I am still infatuated and in love with my husband, I could go on for paragraph after paragraph about my love affair with him, but I will save you all from the stomach wrenching sugary-sweetness of it all, and just leave it at this: CHUNK IS THE BOMB ,YO!
I am PMSing today. I am cranky. I want chocolate. I wish people would drive faster. I ate McDonalds and now I feel sick. My head hurts. My stomach hurts. I wish I had a heating pad. I wish I weren't a girl today.

Just needed a little gripe session. Having to be perky, bubbly and super-nice to customers on the phone all day leaves me wanting to just freak out and scream at someone. but I won't...I will just rant in my blogs. So bear with my little digressions into complaint.

My husband and I need to get back in school. With us both working full time, it's a little worrisome to try to figure out just how we're going to swing it. The only solution we've come to so far is for us to take some online classes. I am not thrilled about it because the 2 online classes I took before were no good. Another major problem with getting Chunk into school is the fact that he is not yet an Illinois resident and it will cost him over $300 a credit JUST to go to the community college here. he looked into taking online classes from his community college back in Colorado, but found that he would actually have to come on campus to take tests. BLAH! BYU has a great independent study program, and it is about $150 a credit, BUT most of their classes are foo-foo easy stuff that don't really apply to a degree. Don't worry folks, we'll get it together. We have a couple more weeks to figure out what we'r going to do about Mr. Chunk and college. We both agree it is very important that he keep up with it, so nag him, I shall.

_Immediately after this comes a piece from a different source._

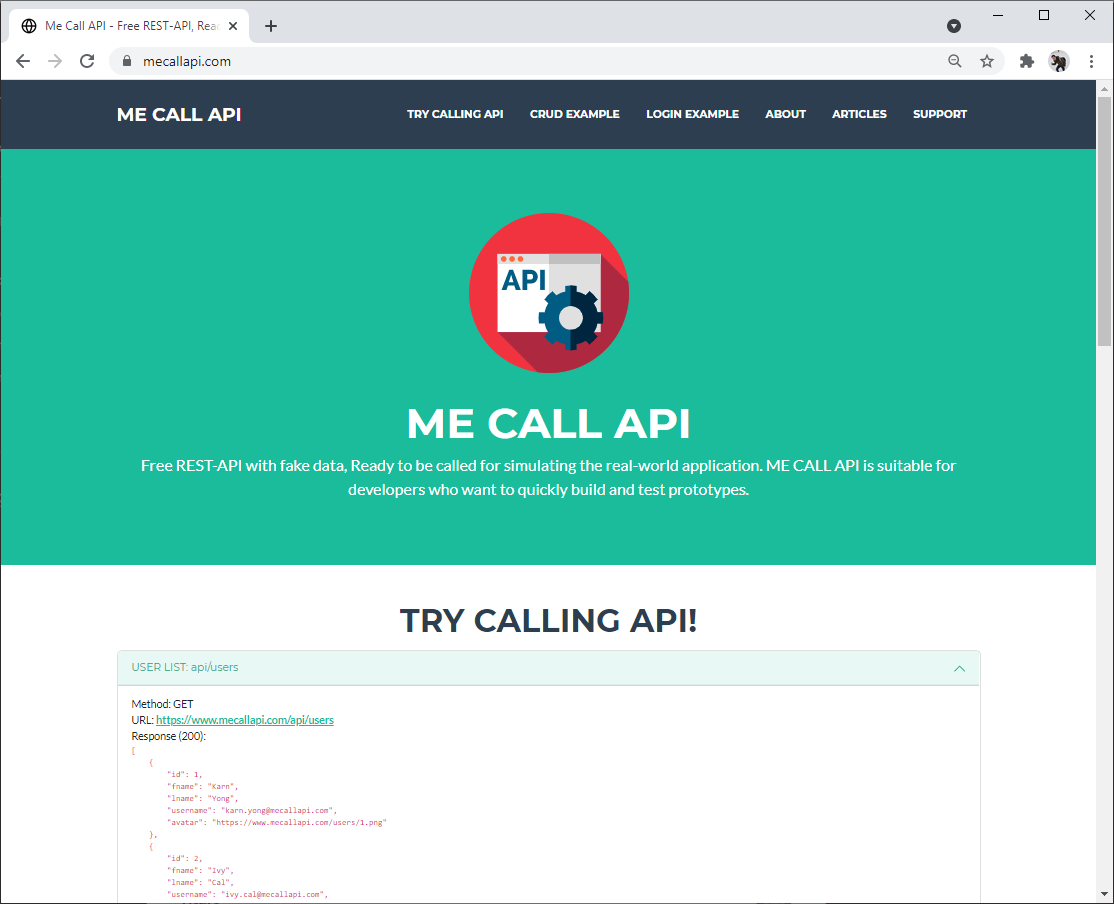Click the SUPPORT navigation item

(x=939, y=114)
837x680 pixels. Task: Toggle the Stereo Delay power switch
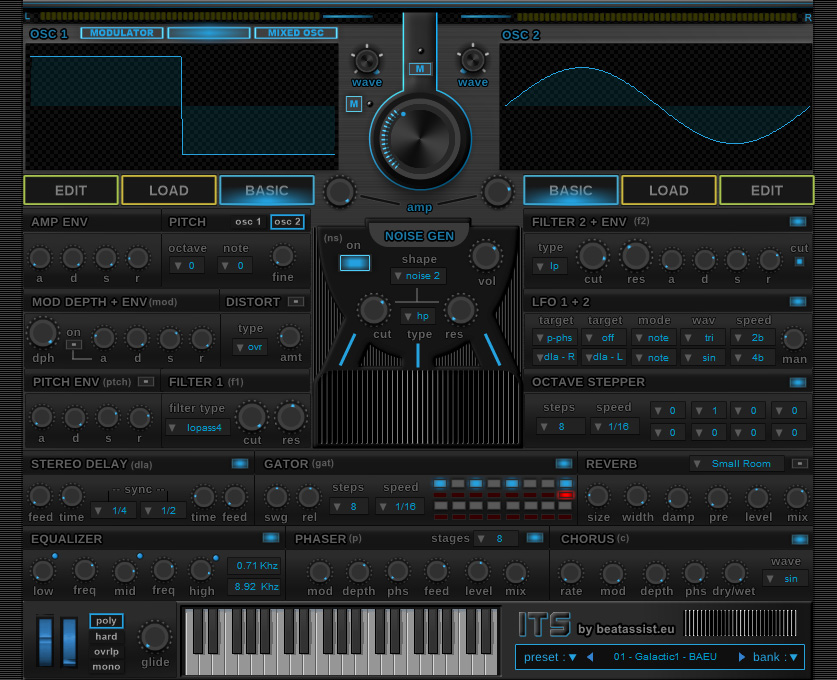(x=240, y=463)
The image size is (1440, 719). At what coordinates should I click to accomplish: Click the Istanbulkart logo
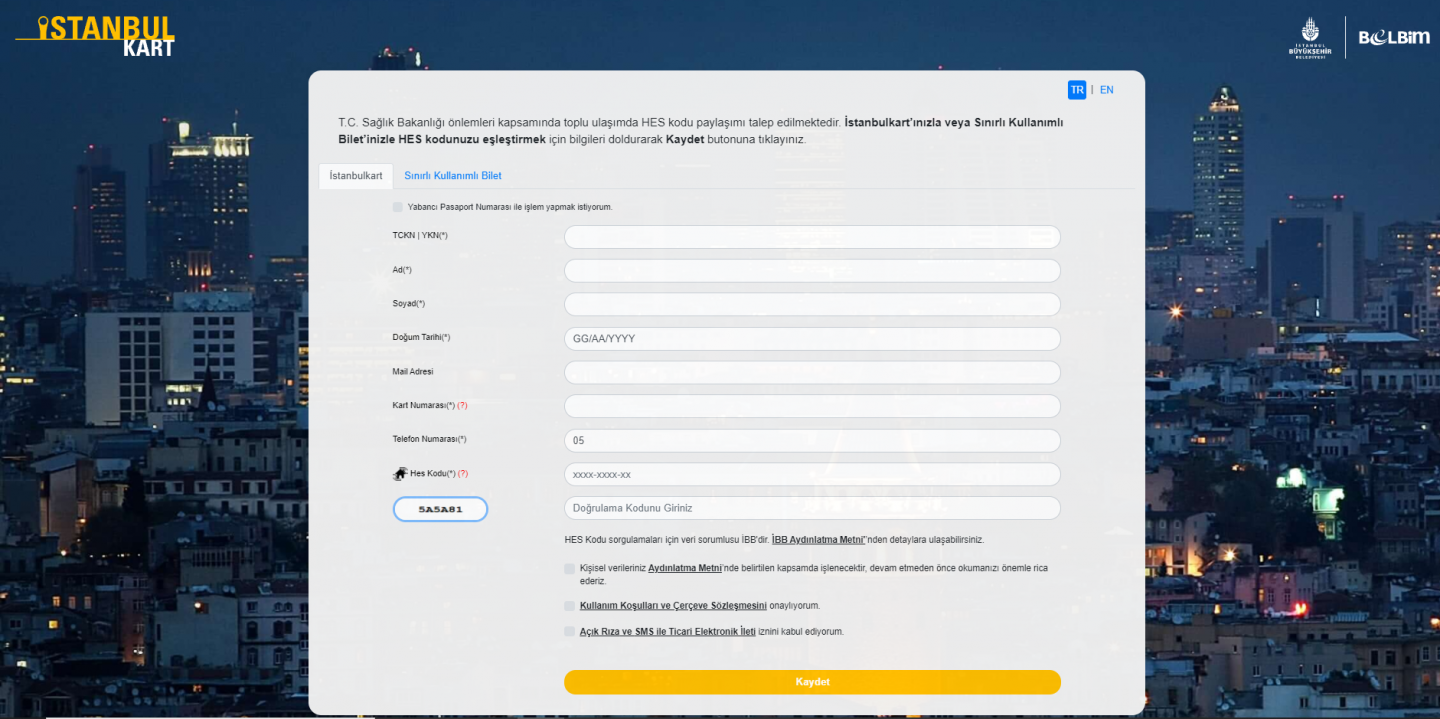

It's raining tonight. I am glad because it's been very hot, and I have forgotten to water my poor litle pink geranium for weeks. She'll get a good drink tonight. I had a spare minuet to blog as my lovely husband finished up a game he was playing, but I think it is now time for me to go harass him for a bit since I just got off work and we haven't seen much of one another today. I will write again soon....probably in a week or so! Cheerio!